4.2. Diagnosis of Microscopic Hyperspectral Images of Hepatobiliary Tumors Based on Convolutional Neural Network
To compare the accuracy of the diagnosis method for hepatobiliary tumors based on the microscopic hyperspectral image diagnosis of the CNN designed in this article and the traditional diagnosis methods, this article designs a set of comparative experiments. The specific steps of the experiment are as follows: two diagnostic methods were used to diagnose 100 groups of patients with hepatobiliary tumors, and the accuracy of the diagnosis results is shown in Figure 10.

(a)

(b)
It can be seen from Figure 10 that the accuracy of the diagnosis method based on the CNN is 85%–90%, while the accuracy of the traditional diagnosis method is only 79%–82%. This shows that the hepatobiliary tumor microscopic hyperspectral image diagnosis method based on the CNN can effectively improve the accuracy of the diagnosis of hepatobiliary tumors.
5. Conclusions
This article mainly studies the image diagnosis problem of the specular Atlas of liver and gallbladder tumors. Through the combined use of CNNs, machine learning is performed on it, which effectively improves the classification and accuracy of the specular Atlas. At the same time, this article designs a hyperspectral image data set experiment and a feature extraction strategy experiment. The experiment analyzes the influencing factors of the two data sets in the CNN. Then this article improves the performance of hyperspectral images through the SCDND model, and finally compares it with traditional diagnostic methods.
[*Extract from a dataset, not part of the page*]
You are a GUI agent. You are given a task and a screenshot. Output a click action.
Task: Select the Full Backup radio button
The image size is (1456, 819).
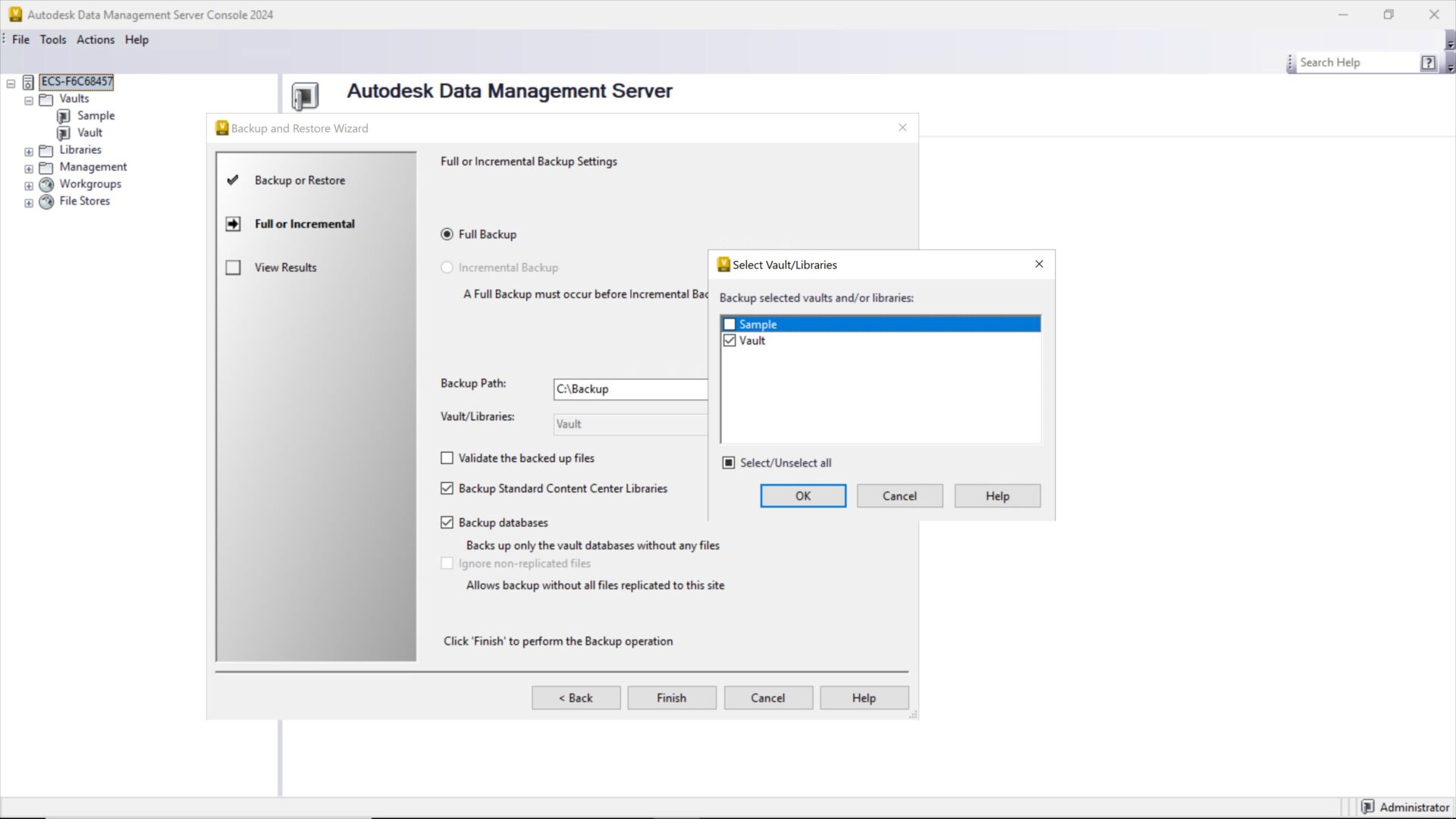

The results show that the diagnostic accuracy of the microscopic hyperspectral image based on the CNN is as high as 85%–90%, which is an increase of 6%–8% compared with the traditional method, which is 79%–82%.
Data Availability
All the data used are given in the article.
Conflicts of Interest
The authors declare that they have no conflicts of interest.
Acknowledgments
This work was supported by the Natural Science Foundation of Chongqing (cstc2019jcyj-msxmX0027).